The Arbuthnot and Ambrister incident occurred in 1818 during the First Seminole War when American General Andrew Jackson invaded Spanish Florida and captured and executed two British subjects charged with aiding Seminole and Creek Indians against the United States. Arbuthnot and Armbrister were tried and executed in St. Marks, FL. Jackson's actions triggered short-lived protests from the British and Spanish governments and an investigation by the United States Congress. Congressional reports found fault with Jackson's handling of the trial and execution of Alexander George Arbuthnot and Robert C. Ambrister, but Congress chose not to censure the popular general.
It may be of general interest to students of the incident that the real name of "Robert C. Ambrister" was Robert Chrystie Armbrister (1797–1818). A British subject and a native of Nassau in the Bahamas, Armbrister was the youngest son of the South Carolina-born Loyalist, James Armbrister (1757/58-1833) who was then a Lieutenant Colonel in the colonial militia of the Bahamas. Young R.C. Armbrister had served in the British Royal Navy as a volunteer and as a Midshipman between 1809 and 1813, when he returned to the Bahamas. During 1814-1815 he served in the Spanish Floridas as an auxiliary 2ndLt of the battalion of the British Corps of Colonial Marines commanded by Brevet Major Edward Nicolls of the Royal Marines.[1] Discharged from the military in Nassau in 1815, the former Marine Lieutenant returned to Spanish Florida in 1817 with his fellow former Marine, Captain George Woodbine, and the Scottish soldier of fortune, Gregor Macgregor.[2]
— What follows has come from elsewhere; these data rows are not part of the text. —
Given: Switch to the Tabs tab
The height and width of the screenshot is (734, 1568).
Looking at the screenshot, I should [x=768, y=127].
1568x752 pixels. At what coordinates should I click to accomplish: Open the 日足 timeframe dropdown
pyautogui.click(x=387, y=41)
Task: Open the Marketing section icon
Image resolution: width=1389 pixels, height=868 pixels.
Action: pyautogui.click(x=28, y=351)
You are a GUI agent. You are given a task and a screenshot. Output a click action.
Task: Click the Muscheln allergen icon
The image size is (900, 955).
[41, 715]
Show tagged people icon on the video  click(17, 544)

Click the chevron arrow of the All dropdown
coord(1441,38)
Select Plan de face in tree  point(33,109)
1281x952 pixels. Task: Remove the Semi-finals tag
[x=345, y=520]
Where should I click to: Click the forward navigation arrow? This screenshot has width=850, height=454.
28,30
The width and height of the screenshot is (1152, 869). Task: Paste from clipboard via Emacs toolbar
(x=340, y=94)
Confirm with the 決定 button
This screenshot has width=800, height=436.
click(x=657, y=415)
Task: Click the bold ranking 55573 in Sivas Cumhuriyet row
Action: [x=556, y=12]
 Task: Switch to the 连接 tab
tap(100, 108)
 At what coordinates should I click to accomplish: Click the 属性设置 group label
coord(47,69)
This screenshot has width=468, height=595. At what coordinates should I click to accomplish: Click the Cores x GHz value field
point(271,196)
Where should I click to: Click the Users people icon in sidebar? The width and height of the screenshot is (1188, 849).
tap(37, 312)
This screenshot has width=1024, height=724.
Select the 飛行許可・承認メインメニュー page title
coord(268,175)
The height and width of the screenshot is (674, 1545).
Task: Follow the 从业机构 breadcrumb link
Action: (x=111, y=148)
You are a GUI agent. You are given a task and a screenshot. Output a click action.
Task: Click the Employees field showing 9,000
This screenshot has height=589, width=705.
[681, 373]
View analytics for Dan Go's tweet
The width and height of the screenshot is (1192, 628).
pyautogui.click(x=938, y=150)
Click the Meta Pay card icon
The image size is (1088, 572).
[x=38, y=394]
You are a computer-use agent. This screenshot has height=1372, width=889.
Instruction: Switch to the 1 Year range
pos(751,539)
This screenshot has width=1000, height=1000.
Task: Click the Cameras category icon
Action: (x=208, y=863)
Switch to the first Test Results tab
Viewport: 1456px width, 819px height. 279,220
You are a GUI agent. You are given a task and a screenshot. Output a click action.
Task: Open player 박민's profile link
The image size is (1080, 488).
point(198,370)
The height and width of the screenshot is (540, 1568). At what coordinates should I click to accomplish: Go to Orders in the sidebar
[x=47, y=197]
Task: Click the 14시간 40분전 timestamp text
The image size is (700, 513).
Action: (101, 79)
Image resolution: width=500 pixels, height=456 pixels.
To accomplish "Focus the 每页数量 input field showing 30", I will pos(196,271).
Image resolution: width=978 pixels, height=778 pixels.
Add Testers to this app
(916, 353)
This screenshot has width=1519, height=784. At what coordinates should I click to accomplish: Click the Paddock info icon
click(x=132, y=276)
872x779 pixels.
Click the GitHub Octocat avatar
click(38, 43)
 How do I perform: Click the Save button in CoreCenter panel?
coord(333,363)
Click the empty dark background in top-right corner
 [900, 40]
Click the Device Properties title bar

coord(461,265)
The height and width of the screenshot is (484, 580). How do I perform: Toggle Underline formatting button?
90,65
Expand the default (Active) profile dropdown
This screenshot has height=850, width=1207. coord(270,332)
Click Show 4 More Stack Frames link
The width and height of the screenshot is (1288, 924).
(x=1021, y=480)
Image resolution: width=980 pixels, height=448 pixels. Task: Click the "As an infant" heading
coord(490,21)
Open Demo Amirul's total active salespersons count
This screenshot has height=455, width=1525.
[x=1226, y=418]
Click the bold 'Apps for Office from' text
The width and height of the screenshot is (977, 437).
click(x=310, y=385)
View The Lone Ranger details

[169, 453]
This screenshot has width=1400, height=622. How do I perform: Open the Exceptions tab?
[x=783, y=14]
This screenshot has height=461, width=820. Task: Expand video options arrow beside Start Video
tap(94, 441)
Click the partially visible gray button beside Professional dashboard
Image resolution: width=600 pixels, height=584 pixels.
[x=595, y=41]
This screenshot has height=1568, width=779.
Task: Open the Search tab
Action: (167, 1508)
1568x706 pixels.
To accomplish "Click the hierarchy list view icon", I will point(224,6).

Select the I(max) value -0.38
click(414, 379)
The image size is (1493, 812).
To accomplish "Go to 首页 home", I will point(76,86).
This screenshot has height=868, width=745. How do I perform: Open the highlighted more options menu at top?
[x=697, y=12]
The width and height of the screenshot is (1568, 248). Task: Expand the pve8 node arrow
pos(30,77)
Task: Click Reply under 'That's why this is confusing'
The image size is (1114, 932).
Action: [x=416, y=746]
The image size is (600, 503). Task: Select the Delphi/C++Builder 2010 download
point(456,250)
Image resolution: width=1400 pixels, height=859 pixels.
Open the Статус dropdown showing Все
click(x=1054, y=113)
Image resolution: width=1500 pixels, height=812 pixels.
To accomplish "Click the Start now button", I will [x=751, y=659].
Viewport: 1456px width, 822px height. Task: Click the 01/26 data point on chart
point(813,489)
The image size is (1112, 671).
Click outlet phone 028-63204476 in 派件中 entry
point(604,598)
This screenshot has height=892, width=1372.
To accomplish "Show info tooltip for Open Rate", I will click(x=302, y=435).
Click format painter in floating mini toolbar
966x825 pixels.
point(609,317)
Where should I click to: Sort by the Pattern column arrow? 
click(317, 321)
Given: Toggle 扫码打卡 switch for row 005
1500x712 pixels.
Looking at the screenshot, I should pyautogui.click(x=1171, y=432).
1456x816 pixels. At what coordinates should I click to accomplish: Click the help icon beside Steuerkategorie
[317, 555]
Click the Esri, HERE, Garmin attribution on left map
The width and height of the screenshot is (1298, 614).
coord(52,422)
Alexander (George) Arbuthnot (born in Montrose, Scotland, in 1748) was an older man, a Scottish merchant, translator, and diplomatic go-between, on occasion, who had been present in the Floridas since 1803.[3] The executions of Arbuthnot, Armbrister, and at least two prominent Creek-Seminole leaders upon the demonstrated instructions of General Andrew Jackson, was perceived as an act of barbarity outside the existing conventions of warfare, both in Great Britain and elsewhere beyond the confines of the United States.[4]